Dataset entries

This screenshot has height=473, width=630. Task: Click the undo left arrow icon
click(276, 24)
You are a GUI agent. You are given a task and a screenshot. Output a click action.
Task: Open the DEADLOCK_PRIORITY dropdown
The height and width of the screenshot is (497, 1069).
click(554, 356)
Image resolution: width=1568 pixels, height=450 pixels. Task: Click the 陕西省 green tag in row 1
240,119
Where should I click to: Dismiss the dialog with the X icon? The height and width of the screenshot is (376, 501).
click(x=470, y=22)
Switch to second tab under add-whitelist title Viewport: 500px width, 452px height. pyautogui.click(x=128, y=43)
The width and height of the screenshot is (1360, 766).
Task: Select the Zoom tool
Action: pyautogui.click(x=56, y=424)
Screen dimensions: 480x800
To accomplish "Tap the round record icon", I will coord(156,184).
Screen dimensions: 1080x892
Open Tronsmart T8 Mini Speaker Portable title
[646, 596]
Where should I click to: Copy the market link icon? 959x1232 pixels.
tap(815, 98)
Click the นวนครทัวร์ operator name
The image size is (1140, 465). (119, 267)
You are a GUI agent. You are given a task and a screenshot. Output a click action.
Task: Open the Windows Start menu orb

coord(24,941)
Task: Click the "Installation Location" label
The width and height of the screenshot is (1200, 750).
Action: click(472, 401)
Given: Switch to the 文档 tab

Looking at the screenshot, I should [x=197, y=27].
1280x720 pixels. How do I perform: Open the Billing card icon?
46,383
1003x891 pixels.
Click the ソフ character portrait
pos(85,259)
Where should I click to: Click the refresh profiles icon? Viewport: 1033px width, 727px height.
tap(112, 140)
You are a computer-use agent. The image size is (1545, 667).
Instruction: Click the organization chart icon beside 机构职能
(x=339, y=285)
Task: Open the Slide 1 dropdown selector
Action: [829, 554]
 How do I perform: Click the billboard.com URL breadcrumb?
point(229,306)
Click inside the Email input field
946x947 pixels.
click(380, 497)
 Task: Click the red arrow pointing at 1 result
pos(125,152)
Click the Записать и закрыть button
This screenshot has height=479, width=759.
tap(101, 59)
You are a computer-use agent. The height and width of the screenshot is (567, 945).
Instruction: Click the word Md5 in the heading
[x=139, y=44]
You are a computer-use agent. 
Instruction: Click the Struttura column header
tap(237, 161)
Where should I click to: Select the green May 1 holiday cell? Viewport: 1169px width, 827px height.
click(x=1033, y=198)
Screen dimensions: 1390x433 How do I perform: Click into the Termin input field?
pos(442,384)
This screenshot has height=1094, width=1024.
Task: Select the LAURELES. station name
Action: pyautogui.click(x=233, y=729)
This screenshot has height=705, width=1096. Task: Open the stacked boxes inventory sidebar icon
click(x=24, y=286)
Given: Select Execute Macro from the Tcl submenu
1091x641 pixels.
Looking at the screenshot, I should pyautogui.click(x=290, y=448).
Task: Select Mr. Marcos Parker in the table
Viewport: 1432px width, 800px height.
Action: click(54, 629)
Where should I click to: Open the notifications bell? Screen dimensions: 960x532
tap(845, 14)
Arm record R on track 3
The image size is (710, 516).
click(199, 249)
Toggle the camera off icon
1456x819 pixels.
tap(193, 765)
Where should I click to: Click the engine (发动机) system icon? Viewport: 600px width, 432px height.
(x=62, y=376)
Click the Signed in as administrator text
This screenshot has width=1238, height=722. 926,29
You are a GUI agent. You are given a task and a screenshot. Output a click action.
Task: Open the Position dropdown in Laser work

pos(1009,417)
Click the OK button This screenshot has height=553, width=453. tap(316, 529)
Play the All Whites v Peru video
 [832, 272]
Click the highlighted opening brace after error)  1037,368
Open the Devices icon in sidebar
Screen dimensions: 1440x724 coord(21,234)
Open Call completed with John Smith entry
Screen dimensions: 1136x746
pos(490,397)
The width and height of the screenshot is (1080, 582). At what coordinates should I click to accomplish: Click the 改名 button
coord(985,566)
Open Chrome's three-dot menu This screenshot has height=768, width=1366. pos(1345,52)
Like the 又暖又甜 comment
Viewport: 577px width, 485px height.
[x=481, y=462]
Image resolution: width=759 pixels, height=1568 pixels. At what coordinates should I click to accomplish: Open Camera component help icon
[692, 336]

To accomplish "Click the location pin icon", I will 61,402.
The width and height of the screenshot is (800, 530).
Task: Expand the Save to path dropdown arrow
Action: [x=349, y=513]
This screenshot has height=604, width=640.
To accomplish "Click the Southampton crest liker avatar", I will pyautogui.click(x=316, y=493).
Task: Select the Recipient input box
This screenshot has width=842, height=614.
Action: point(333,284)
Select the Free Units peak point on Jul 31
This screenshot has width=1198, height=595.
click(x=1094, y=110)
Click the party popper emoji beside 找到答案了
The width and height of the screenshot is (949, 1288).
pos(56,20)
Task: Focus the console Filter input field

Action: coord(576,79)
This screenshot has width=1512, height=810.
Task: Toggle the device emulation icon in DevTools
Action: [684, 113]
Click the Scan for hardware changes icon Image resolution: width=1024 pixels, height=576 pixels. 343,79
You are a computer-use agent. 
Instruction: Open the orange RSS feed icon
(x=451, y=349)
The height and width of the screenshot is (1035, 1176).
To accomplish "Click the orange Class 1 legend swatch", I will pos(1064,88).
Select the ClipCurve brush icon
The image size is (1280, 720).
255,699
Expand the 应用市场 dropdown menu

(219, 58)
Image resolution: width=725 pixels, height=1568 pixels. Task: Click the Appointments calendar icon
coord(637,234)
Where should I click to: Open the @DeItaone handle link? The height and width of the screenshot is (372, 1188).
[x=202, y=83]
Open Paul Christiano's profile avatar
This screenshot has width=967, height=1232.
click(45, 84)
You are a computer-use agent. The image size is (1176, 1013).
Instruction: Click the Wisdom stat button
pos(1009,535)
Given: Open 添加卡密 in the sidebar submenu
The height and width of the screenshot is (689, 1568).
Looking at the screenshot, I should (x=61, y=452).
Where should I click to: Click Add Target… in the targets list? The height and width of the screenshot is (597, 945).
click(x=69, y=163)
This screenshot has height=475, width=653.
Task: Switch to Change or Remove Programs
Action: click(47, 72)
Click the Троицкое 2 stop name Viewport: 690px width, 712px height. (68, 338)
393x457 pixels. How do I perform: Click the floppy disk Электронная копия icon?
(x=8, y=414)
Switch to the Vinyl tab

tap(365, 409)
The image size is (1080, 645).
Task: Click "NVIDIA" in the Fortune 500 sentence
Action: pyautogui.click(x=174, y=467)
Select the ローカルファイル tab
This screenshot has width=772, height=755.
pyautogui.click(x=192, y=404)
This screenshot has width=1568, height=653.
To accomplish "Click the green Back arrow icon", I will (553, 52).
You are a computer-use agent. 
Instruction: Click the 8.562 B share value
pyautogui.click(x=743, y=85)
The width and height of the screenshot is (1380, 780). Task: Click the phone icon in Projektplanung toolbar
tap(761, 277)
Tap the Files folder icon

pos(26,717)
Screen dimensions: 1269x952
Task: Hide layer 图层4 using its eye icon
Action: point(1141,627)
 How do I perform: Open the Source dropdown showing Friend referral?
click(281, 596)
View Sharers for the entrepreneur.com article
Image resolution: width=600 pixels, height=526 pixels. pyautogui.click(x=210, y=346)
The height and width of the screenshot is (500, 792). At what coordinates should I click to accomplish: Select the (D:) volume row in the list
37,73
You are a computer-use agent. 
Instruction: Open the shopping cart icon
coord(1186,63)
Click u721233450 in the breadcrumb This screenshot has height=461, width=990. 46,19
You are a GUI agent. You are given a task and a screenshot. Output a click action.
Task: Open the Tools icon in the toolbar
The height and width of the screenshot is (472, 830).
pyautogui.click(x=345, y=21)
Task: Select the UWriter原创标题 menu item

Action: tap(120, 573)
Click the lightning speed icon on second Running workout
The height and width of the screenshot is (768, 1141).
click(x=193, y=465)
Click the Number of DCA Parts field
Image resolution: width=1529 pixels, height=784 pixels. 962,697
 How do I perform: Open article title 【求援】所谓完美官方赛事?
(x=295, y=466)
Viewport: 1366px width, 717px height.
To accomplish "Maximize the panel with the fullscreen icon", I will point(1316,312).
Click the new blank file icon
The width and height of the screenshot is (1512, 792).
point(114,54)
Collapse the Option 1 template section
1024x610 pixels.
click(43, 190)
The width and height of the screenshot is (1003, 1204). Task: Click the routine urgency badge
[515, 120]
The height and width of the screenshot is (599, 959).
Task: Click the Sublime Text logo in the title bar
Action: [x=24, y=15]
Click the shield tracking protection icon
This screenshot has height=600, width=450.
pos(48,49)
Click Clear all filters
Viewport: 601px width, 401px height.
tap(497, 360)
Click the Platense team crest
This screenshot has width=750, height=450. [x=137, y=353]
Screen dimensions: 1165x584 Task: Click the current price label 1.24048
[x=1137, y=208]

Exercise goal –
The answer should consist solely of the lines from the first line above through the one with "Task: Open the DEADLOCK_PRIORITY dropdown", both included, repeated exactly.

Answer box –
This screenshot has height=473, width=630. Task: Click the undo left arrow icon
click(276, 24)
You are a GUI agent. You are given a task and a screenshot. Output a click action.
Task: Open the DEADLOCK_PRIORITY dropdown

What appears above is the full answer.